“Five Juanas” Review: Telenovela Mexico Garbage that can tickle your guilt pleasure zone

Try not to overlook Netflix’s Mexican telenovela concept, The Five Humans: Fate. It took five women named Juana to Cancun simultaneously, where they discovered that they all had the same birthmark on their bottoms. REJECTED. This 18-episode quest for fatherhood — titled La Venganza de las Juanas in Spanish. Which translates as Juanas’ far more vengeful revenge.

It offers more than just the opening episode.
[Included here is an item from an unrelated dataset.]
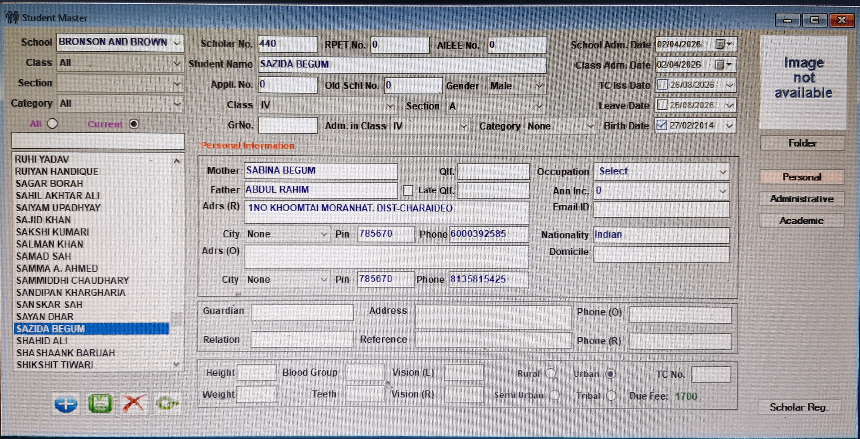
Task: Toggle the Late father checkbox
Action: click(408, 190)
More than its share of silly soapy situations. And, well, “I couldn’t help calling her “naughty” with an apology. Though I stopped saying she was “naughty” because I’d forgotten such rude advice. It was sexy and silly simultaneously, so maybe it was some wine, silly fun.

Simon’s record? It was punctuated by flashes of hyper-style sex scenes bathed in blue light. Then we jump to Cancun, where we introduce Juanas through the following Wunzas. Wunza stripper Juana Manuela (Zuria Vega). An upscale man who doesn’t put on a concert with less than a bunch of C-notes in his hands.

Wunza singer Juanita Matilde (Juanita Arias) no longer returning to Colombia from federal agents. Juana Bautista (Sofia Engberg), Hunza fortune teller, is left with tarot cards at a sinister bachelorette party. Hunza nun Juana Caridad (Oka Giner) is trapped in a dirty apartment. When police officers break into a nearby drug headquarters. And Wunza journalist Juana Valentina (Renata Notney), whom we met to share her mother’s ashes on a beach in Cancun.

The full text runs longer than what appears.